Dabei ist die Argumentation der Obergerichte nicht schlüssig, da nicht die Zulassung selbst die Zahlung des Erwerbers begründet, sondern die Mitwirkung des Veräußerers an deren Übertragung an den Nachfolger. Auch wird in den meis­ten Fällen eine Eigenleistung des Abgebers vorliegen, zumindest wenn dieser den Übergang der Zulassung seinem Vorgänger auch schon hat vergüten müssen.

Den für die Zulassung aufgewandte Betrag als Betriebsausgabe geltend machen?

Diese zivil- und sozialrechtliche Problematik der vertragsärztlichen Zulassung ist das eine. Daneben will der Erwerber aber auch den für die Zulassung aufgewandten Betrag steuerlich als Betriebsausgabe geltend machen (Absetzung für Abnutzung, AfA).

Hier kamen einige Finanzbehörden und Finanzgerichte auf die Idee, die Vertragsarztzulassung als nicht abnutzbares Wirtschaftsgut anzusehen. Damit wäre die steuerliche Abschreibungsmöglichkeit des auf die Zulassung entfallenden Kaufpreises eingeschränkt.

Wie den Praxiskaufpreis aufteilen und bewerten?

Mit Urteil vom 9.8.2011 (Az.: VIII R 13/08) hat der Bundesfinanzhof (BFH) entschieden, dass der Vorteil aus der Zulassung zum Vertragsarzt untrennbar in dem Praxiswert enthalten ist, der mit dem Kaufpreis abgegolten wird. Damit ist die vertragsärztliche Zulassung ein wertbildender Faktor des Praxiswertes und kein eigenständiges Wirtschaftsgut.

Der BFH begründet das damit, dass sich der Kaufpreis einer Praxis grundsätzlich nicht dem wirtschaftlichen Vorteil aus der Zulassung zuordnen lasse. Damit liege kein weiteres selbstständiges immaterielles Wirtschaftsgut vor, denn der Vertragsarzt könne den Vorteil aus der Zulassung grundsätzlich nicht selbstständig verwerten. Darüber hinaus sei ein sachlich begründbarer Aufteilungs- und Bewertungsmaßstab nicht ersichtlich. Laut BFH ist kein Kaufpreisanteil für den Vorteil aus der vertragsärztlichen Zulassung vorgesehen und die Übertragung der Zulassung erfolgt in einem vom Praxiserwerb unabhängigen Rechtsakt.

══════════

### AUFGABENSTELLUNG
Zitieren Sie aus dem Text über die Vertragsarztzulassung den Abschnitt, der mit den Worten „Den für die Zulassung aufgewandte Betrag“ beginnt und nach „aufteilen und bewerten?“ endet. Die Zeilen darunter braucht man hier nicht.

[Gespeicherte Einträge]

══════════

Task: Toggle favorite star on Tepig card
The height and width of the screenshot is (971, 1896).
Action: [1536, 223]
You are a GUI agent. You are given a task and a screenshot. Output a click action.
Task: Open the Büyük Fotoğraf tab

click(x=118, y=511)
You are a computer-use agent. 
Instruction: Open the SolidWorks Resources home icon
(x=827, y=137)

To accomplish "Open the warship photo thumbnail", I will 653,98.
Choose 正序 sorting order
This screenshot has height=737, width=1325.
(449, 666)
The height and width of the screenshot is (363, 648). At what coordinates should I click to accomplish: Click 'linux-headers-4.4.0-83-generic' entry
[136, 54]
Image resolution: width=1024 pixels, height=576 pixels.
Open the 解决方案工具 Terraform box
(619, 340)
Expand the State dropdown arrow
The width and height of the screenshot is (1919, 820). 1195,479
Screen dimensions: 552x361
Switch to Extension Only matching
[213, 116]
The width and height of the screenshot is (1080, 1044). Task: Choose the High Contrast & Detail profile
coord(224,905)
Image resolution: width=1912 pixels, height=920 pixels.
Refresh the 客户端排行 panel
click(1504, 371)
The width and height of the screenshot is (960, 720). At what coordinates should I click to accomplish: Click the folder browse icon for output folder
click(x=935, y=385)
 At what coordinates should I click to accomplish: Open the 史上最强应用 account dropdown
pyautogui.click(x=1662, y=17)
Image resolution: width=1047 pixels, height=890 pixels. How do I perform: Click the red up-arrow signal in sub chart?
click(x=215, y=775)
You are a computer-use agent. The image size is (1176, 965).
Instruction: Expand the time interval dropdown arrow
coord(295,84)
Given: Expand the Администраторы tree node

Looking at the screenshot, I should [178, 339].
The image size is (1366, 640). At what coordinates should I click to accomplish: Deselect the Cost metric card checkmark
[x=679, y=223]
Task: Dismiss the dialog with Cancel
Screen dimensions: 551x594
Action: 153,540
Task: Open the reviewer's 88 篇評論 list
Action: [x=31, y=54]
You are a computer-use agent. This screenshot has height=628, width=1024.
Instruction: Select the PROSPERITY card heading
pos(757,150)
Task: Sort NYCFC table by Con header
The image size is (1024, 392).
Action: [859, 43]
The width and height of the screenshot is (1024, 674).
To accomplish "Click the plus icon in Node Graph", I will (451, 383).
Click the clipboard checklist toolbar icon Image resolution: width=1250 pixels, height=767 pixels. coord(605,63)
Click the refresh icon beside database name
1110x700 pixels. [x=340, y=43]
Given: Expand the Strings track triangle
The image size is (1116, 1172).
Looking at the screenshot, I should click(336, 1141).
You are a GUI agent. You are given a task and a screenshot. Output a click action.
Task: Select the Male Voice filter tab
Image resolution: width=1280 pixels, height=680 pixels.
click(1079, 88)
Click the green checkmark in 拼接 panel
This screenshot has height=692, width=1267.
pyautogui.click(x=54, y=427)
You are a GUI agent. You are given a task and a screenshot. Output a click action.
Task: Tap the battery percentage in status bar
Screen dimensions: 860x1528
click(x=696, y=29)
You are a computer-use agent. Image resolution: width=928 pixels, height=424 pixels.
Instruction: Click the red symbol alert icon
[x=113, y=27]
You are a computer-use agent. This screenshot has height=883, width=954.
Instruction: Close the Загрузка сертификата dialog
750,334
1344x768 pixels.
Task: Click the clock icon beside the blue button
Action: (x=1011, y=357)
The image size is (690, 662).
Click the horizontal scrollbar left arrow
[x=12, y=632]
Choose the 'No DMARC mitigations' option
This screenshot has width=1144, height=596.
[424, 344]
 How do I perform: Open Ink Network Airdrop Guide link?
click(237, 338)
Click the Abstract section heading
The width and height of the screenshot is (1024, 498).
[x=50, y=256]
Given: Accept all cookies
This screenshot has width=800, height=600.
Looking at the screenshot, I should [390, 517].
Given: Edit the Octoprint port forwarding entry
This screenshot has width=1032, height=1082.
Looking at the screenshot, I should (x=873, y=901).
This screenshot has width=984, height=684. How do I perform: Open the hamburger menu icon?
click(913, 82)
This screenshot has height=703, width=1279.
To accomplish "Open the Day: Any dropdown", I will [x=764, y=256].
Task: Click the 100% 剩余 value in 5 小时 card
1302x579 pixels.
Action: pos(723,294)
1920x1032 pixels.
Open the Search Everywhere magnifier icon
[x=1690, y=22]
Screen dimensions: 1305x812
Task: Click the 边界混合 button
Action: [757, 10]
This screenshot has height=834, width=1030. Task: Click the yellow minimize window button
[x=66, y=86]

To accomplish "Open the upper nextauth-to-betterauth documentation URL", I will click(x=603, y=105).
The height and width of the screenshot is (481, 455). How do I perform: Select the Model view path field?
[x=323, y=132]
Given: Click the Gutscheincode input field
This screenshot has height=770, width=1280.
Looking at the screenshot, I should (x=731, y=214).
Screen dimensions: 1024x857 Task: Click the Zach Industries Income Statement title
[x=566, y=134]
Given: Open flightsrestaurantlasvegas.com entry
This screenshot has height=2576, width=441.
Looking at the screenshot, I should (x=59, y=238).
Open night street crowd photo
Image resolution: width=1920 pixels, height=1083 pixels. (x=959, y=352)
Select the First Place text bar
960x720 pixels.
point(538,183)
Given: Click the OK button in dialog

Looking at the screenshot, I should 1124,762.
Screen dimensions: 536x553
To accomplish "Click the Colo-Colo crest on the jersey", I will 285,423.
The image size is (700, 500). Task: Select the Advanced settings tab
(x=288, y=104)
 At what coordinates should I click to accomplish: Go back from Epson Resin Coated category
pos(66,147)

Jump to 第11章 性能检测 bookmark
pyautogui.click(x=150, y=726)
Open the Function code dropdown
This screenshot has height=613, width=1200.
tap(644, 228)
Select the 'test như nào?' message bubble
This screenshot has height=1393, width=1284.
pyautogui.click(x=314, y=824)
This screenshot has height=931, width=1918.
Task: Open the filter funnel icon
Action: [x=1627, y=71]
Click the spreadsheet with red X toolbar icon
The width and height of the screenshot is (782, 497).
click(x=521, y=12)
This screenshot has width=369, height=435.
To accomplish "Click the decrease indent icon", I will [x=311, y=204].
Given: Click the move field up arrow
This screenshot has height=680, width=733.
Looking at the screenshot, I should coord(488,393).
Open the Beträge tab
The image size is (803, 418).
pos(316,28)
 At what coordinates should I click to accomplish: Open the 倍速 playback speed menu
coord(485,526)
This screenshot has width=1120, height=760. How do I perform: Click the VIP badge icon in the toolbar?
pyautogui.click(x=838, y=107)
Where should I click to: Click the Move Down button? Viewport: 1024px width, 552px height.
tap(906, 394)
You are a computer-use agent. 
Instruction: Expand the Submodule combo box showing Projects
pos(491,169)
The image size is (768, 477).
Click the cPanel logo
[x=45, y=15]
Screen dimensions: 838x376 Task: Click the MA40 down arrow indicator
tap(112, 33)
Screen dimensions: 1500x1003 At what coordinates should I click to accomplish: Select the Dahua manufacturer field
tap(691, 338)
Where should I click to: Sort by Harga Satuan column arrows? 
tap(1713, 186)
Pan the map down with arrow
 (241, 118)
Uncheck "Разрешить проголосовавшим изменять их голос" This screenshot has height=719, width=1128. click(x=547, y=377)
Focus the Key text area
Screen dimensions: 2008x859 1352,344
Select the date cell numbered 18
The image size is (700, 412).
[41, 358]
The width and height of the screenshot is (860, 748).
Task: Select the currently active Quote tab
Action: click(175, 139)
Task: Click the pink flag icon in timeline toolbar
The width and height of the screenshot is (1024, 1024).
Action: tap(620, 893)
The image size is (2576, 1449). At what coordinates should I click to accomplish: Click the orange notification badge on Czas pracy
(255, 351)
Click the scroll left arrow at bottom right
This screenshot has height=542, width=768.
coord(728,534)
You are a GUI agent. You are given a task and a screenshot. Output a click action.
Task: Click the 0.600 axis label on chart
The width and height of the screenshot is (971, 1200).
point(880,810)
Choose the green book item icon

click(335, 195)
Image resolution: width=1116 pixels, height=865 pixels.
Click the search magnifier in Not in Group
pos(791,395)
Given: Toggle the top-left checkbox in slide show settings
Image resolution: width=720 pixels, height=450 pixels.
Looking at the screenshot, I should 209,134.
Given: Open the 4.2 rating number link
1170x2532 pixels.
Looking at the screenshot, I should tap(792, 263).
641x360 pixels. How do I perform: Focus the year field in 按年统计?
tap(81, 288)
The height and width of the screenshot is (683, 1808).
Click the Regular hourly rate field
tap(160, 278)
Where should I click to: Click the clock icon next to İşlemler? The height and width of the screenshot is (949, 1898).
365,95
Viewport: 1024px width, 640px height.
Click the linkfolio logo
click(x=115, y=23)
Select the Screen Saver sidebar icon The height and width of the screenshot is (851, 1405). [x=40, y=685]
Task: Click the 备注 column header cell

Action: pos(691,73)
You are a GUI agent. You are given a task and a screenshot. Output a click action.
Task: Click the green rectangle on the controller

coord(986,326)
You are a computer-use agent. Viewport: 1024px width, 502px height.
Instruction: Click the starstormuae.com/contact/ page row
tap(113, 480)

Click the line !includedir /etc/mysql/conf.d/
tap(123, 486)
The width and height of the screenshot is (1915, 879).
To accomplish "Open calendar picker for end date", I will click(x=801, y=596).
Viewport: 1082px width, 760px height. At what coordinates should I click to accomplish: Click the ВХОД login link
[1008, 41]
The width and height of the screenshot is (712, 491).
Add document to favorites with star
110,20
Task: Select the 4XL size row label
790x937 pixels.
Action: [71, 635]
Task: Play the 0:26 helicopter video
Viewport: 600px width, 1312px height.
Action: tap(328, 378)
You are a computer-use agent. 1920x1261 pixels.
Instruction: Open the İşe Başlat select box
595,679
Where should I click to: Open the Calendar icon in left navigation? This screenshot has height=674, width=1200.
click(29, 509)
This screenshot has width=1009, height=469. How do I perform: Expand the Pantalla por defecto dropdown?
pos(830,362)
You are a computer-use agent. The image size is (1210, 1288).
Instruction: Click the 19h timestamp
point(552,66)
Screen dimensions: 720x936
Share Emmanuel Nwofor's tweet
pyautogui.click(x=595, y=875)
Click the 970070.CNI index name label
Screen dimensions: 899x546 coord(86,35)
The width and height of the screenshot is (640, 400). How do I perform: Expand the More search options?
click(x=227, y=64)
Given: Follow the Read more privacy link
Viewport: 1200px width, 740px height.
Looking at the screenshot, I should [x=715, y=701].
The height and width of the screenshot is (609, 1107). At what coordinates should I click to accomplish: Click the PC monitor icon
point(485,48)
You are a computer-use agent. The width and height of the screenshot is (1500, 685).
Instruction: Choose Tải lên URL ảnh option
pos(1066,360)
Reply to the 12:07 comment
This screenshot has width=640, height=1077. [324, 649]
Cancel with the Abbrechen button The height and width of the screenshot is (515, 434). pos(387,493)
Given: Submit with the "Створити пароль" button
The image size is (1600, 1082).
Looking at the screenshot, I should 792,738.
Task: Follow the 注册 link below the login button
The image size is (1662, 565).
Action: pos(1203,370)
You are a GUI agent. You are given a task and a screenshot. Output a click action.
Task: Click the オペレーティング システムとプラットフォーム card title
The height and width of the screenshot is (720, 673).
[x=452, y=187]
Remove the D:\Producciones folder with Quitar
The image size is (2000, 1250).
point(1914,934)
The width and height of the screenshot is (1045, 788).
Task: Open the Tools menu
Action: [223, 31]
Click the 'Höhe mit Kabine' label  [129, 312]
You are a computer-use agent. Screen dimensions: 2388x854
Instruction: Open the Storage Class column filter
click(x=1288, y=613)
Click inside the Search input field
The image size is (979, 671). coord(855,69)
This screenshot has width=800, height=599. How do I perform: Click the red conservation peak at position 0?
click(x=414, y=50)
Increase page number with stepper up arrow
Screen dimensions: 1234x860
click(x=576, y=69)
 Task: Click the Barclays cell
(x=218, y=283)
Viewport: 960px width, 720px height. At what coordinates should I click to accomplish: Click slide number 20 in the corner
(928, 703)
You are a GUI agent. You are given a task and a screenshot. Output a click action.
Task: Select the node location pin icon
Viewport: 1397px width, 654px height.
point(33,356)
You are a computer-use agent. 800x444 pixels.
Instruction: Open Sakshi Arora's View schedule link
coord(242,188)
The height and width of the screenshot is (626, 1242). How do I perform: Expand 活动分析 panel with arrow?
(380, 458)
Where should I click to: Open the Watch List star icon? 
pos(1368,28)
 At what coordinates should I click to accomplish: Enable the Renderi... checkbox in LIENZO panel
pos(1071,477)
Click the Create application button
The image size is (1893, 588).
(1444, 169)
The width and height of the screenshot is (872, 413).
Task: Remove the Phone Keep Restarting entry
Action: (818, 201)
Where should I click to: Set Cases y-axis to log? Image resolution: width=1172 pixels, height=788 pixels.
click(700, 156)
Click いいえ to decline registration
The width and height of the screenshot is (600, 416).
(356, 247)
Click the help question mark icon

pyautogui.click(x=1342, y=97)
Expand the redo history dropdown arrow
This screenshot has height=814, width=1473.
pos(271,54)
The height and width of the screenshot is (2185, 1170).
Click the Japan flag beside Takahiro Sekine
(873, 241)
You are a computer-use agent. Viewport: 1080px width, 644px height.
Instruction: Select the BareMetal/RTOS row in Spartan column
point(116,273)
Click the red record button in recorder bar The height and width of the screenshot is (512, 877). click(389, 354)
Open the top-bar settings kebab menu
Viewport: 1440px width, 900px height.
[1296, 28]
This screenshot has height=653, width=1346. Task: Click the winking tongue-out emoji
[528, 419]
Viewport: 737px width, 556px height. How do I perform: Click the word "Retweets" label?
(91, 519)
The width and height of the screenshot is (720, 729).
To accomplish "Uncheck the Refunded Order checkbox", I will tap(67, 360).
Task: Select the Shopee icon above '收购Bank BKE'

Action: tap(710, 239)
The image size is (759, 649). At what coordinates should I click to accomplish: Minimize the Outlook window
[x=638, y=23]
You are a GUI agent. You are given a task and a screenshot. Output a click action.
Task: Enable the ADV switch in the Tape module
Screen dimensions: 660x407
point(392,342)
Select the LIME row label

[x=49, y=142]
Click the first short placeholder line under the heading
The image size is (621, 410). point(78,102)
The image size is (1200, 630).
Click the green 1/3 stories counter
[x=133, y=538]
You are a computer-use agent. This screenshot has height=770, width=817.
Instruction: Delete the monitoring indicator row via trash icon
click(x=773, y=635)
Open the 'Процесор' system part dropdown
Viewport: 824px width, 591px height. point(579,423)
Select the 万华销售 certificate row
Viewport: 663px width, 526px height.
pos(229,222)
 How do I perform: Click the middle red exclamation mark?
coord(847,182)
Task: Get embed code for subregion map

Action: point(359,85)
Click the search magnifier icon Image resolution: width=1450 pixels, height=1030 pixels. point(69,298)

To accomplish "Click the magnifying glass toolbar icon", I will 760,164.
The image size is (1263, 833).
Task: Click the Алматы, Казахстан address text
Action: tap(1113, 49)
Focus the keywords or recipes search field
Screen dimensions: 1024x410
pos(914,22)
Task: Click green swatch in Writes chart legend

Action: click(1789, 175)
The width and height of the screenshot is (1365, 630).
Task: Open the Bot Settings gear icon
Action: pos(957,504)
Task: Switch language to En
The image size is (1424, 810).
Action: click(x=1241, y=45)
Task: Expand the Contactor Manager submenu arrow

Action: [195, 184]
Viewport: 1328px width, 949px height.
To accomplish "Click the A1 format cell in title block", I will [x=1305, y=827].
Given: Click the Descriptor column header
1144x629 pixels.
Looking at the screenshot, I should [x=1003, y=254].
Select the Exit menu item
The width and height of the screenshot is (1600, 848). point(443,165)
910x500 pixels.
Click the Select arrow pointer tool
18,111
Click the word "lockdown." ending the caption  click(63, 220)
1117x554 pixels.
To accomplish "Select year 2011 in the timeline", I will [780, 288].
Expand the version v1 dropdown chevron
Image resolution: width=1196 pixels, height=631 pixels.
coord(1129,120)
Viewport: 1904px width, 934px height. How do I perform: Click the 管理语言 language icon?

══════════

### ANTWORTBEREICH
Den für die Zulassung aufgewandte Betrag als Betriebsausgabe geltend machen?

Diese zivil- und sozialrechtliche Problematik der vertragsärztlichen Zulassung ist das eine. Daneben will der Erwerber aber auch den für die Zulassung aufgewandten Betrag steuerlich als Betriebsausgabe geltend machen (Absetzung für Abnutzung, AfA).

Hier kamen einige Finanzbehörden und Finanzgerichte auf die Idee, die Vertragsarztzulassung als nicht abnutzbares Wirtschaftsgut anzusehen. Damit wäre die steuerliche Abschreibungsmöglichkeit des auf die Zulassung entfallenden Kaufpreises eingeschränkt.

Wie den Praxiskaufpreis aufteilen und bewerten?